Who was that polite and humble man, and what has he done with José Mourinho?
Bombast, arrogance, theatricality: the Mourinho hallmarks were absent yesterday when Real Madrid unveiled their new coach. The European champion began life at the Bernabéu by playing down expectations and paying due deference to the club’s size and history, as if awestruck by the magnitude of his new job despite his infinite self-belief and vast success.
Mourinho’s best line was not about himself, but the club. “I believe that not to coach Real leaves a void in a coach’s career,” he said. Not quite on the self-aggrandising scale of “I’m European champion and I think I’m a special one,” the words he famously used to mark his arrival at Chelsea six years ago — fresh, as now, from winning the Champions League.
Ever since, Mourinho has proved a near-paradox: an ego-warrior who produces teams that exemplify the virtues of unselfish unity. “The most important thing is the club, not the players, not the coach. We are little compared with the club,” he said in response to a question about how he would handle another Portuguese without self-esteem issues, Cristiano Ronaldo.
The brief? Beat Barcelona and lift the Champions League. It is as simple and as hard as that. Real were European champions three times between 1998 and 2002 but have not progressed beyond the last 16 since 2004 and have been second-best domestically since winning La Liga in 2008, the year Mourinho took charge at Inter Milan.
He has signed a four-year contract to succeed Manuel Pellegrini and seeing it out would be miraculous at a club who have employed 11 coaches in the past seven years.
“I was born to be a football coach,” he said. “I am José Mourinho and I don’t change. I arrive with all my qualities and my defects. My attraction to Real Madrid is due to its history, its frustrations in recent years and expectations to win. It’s a unique club. The beauty is not so much to train or play at Real, but to win at Real Madrid.”
There was a spiky rebuke for “unintelligent” people who “lie” by claiming that his teams are defensive — the 47-year-old prefers to call his sides “organised”.

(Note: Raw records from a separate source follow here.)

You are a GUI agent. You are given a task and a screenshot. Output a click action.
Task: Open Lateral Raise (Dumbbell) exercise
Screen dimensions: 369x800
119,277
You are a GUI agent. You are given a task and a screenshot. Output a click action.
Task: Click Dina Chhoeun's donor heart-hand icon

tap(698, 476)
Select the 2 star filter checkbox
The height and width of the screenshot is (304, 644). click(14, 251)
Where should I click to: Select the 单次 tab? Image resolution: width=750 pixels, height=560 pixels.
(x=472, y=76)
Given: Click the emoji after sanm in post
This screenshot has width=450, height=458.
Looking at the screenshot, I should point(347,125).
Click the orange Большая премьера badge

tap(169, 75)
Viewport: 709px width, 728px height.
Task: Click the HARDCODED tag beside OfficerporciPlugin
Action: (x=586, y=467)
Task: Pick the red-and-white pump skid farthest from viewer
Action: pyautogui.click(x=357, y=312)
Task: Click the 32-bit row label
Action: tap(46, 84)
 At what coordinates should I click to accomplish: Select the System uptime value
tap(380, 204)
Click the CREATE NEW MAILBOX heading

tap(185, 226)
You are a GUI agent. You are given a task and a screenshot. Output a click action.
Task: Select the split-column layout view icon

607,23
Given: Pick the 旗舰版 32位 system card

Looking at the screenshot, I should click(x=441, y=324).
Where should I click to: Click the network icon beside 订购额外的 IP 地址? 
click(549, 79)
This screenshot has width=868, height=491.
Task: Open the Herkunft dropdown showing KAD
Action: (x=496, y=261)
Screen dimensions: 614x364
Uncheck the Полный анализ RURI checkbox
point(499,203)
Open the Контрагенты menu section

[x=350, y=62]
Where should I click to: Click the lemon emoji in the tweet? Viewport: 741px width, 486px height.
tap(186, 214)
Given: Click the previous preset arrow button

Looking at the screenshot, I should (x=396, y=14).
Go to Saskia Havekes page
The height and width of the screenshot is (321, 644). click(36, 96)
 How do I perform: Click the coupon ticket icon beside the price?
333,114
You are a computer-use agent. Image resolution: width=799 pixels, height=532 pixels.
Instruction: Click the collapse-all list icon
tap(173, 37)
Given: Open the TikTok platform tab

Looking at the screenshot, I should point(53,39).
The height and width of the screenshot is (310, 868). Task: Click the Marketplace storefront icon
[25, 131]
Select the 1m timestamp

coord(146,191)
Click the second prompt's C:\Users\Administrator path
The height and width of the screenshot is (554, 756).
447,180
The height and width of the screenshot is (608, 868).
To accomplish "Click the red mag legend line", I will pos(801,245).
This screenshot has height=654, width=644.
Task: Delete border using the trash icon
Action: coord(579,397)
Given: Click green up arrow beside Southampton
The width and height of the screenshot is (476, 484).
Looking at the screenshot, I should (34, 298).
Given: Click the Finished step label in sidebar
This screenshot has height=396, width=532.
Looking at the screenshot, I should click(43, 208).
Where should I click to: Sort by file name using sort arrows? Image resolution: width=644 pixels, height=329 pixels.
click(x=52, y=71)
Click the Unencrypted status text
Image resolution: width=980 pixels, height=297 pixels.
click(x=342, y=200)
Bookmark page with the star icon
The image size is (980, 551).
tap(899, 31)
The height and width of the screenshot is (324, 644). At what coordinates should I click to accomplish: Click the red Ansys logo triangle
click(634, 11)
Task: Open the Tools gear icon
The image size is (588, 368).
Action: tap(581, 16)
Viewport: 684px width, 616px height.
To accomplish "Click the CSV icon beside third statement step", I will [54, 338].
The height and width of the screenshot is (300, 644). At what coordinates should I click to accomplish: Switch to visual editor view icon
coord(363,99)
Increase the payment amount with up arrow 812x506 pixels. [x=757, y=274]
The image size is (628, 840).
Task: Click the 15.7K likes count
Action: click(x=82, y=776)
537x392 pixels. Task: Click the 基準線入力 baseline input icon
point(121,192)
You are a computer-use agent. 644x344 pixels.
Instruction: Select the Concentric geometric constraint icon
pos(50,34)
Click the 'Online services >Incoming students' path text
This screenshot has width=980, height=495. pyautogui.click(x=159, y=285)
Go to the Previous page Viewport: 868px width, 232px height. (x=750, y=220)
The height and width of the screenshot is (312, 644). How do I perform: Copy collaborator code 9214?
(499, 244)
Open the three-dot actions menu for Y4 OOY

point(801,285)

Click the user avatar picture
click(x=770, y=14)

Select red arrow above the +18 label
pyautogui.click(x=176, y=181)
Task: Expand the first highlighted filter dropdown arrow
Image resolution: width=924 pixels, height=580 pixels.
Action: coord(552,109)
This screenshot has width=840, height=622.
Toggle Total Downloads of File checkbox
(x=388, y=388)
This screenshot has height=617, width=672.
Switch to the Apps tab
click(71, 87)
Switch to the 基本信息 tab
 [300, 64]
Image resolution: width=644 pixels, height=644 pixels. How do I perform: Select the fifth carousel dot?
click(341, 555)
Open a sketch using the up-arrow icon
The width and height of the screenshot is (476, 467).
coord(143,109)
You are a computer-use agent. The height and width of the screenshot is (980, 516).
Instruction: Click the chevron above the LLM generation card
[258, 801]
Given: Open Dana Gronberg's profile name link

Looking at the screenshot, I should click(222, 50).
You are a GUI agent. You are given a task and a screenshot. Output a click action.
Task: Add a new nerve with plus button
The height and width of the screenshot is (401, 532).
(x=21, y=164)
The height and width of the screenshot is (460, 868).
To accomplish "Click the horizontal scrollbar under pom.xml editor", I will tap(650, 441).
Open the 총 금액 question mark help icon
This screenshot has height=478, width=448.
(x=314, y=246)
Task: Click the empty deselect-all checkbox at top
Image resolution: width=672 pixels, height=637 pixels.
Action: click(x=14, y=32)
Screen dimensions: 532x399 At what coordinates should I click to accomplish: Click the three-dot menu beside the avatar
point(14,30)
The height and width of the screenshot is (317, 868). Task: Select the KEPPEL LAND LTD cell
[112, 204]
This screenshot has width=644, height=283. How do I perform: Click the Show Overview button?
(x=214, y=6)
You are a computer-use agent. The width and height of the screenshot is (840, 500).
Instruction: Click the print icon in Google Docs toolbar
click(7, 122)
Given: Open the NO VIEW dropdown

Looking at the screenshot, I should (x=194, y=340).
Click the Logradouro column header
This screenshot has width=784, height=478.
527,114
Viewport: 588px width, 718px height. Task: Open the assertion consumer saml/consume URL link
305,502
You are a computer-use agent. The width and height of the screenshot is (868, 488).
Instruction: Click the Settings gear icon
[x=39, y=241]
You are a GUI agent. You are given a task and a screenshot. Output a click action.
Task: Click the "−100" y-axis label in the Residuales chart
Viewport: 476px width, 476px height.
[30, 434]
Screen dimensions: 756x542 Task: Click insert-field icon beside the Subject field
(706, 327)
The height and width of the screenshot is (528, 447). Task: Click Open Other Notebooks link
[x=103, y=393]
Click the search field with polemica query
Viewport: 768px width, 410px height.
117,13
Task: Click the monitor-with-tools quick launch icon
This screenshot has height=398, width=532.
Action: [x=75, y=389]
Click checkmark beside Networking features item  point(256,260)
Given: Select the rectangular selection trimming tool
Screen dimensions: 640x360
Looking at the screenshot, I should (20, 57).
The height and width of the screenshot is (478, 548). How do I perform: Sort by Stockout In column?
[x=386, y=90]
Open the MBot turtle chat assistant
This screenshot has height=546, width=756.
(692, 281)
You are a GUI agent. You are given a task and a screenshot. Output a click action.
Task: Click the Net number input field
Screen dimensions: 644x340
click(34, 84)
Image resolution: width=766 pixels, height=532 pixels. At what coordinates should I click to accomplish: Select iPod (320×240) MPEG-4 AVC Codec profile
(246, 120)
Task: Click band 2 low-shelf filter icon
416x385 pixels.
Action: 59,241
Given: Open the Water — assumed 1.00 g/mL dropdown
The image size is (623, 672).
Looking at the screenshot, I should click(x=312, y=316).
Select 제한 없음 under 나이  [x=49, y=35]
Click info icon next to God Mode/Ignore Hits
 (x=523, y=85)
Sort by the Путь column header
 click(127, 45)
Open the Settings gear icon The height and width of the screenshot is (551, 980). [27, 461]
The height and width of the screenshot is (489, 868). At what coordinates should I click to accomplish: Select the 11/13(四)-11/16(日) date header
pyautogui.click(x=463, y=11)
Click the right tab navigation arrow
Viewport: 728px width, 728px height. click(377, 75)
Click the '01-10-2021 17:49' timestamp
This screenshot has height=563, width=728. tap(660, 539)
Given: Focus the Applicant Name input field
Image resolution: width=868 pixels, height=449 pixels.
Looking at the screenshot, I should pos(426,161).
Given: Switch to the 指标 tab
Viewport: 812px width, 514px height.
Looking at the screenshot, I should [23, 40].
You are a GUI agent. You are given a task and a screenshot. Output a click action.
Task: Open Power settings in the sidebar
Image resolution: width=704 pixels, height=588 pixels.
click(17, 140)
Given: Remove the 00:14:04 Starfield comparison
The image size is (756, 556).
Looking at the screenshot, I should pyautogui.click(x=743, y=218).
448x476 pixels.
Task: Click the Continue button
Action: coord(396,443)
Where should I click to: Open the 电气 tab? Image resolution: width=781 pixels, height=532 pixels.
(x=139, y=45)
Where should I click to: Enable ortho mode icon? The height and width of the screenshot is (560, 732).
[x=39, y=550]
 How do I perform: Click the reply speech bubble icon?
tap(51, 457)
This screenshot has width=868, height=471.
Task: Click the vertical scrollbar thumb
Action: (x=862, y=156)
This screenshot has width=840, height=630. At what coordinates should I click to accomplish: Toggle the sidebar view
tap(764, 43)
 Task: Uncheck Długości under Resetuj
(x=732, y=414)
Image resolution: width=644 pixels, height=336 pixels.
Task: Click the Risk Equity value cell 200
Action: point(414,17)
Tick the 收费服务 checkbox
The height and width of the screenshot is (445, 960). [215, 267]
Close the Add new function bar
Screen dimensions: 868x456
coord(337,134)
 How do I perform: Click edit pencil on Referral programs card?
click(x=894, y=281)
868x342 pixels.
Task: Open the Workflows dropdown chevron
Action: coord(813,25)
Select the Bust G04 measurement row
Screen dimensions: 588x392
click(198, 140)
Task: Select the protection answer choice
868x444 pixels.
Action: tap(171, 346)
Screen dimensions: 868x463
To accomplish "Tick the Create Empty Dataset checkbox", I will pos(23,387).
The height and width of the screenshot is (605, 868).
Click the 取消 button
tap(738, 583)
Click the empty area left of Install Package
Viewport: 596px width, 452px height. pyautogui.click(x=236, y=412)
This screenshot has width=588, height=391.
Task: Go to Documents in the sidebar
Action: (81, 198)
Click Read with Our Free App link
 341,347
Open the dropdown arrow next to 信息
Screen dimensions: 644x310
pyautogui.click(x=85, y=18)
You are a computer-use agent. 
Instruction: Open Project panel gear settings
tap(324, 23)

In Catalonia, they were not quaking but cackling. Joan Laporta, the outgoing Barcelona president, claimed that the appointment was a sign of Real’s desperation and obsession with their rivals. “They’re in a situation where Barcelona is winning everything, and the fact they’re not winning creates a sense that Barcelona is the reference point,” he said.
The relative lack of triumphalism in Madrid may reflect the sticky nature of Mourinho’s divorce from Inter. It took several days for Massimo Moratti, the Inter president, to reach a compensation agreement with Florentino Pérez, his Real counterpart.
As soon as Inter had beaten Bayern Munich in the Champions League final in Madrid on May 22, machinations to secure Mourinho a permanent seat in the Bernabéu dugout were under way in earnest. His decision to jettison Inter for Real was cold-eyed and pragmatic, yet has taken a sentimental toll.
He was filmed sobbing as he cuddled Marco Materazzi, the Inter defender. Hard to imagine Sir Alex Ferguson ever doing that with Gary Neville.